PROBLEM TO WORK ON: The entries follow. Copy every line in which "info" appears.

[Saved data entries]
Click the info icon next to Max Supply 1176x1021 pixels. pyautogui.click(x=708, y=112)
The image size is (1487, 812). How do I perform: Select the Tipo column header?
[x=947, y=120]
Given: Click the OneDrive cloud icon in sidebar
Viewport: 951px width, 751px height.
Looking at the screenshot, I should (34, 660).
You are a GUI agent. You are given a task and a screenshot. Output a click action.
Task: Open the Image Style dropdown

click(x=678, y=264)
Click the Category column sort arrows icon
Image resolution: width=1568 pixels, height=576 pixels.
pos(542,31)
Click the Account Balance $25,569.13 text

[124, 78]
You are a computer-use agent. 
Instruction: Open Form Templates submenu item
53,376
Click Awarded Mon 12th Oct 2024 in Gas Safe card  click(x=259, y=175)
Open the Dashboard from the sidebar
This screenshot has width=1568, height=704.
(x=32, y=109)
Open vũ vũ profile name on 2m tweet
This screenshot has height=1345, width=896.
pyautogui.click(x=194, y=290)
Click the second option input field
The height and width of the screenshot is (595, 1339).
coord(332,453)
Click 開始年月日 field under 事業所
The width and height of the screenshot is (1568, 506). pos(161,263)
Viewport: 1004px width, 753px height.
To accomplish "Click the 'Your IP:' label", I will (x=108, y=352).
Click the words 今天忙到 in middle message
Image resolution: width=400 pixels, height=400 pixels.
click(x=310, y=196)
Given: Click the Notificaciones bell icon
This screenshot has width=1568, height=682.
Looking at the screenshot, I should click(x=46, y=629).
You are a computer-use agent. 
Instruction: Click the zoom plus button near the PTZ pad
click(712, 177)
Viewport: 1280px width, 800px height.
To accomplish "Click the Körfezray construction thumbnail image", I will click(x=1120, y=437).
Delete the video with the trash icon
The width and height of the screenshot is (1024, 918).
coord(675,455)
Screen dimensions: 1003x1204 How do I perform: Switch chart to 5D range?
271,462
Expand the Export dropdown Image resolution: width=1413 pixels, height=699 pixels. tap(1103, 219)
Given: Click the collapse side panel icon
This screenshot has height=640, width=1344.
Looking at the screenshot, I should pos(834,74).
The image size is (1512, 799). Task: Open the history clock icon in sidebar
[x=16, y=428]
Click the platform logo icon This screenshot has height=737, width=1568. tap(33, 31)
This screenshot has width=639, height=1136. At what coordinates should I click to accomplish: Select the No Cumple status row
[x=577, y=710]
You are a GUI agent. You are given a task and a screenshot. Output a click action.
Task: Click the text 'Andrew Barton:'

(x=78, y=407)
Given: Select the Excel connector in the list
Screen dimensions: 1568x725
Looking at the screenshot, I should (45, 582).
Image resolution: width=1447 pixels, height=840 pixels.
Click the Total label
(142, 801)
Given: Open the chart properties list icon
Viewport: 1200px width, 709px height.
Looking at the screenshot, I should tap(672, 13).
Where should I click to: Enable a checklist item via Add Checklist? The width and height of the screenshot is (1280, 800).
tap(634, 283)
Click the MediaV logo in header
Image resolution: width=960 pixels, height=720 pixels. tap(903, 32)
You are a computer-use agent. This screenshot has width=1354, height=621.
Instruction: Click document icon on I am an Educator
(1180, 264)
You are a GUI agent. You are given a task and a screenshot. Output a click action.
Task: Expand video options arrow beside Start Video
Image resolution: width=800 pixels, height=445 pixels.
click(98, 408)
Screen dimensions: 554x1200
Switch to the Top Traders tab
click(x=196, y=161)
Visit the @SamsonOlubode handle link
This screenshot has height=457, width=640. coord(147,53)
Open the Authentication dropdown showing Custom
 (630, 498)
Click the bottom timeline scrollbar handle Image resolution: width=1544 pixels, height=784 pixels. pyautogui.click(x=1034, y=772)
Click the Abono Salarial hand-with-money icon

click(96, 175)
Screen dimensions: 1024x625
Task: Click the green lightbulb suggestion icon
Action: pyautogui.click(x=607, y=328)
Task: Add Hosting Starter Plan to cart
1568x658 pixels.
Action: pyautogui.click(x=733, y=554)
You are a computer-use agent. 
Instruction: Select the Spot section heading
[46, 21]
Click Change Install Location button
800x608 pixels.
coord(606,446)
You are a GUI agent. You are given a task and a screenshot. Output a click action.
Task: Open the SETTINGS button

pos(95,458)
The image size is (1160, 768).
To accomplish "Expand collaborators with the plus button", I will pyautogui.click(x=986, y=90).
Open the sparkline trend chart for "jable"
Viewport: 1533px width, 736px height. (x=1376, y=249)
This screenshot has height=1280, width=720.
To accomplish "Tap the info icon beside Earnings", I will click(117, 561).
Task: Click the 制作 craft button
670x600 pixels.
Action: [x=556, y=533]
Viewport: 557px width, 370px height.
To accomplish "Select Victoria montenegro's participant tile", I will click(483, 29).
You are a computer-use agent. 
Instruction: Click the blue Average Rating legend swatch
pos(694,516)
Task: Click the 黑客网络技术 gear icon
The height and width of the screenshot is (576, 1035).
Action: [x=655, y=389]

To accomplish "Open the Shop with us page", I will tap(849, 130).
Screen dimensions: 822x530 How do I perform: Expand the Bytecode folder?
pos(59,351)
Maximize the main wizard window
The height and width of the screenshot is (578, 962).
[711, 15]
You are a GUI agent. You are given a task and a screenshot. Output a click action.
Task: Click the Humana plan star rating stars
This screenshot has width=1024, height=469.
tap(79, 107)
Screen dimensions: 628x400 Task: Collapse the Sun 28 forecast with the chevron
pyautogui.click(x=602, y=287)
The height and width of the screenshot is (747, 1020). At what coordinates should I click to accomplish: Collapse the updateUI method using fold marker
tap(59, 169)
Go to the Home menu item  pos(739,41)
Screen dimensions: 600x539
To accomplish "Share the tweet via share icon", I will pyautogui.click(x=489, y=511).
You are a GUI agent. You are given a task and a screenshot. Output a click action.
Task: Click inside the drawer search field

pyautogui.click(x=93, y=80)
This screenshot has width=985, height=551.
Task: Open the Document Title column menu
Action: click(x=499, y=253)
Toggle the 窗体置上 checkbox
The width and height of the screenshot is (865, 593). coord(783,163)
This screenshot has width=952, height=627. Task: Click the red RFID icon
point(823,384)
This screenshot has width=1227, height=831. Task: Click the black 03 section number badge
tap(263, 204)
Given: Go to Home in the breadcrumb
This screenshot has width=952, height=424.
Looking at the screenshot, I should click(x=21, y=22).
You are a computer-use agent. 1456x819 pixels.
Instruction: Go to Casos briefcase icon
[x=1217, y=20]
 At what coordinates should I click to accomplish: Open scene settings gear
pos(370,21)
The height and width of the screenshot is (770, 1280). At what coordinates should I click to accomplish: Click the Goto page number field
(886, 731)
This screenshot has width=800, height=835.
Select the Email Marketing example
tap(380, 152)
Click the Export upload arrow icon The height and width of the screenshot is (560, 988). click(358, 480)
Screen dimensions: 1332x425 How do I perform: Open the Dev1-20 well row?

OUTPUT OF THE EXERCISE:
Click the info icon next to Max Supply 1176x1021 pixels. pyautogui.click(x=708, y=112)
To accomplish "Tap the info icon beside Earnings", I will click(117, 561).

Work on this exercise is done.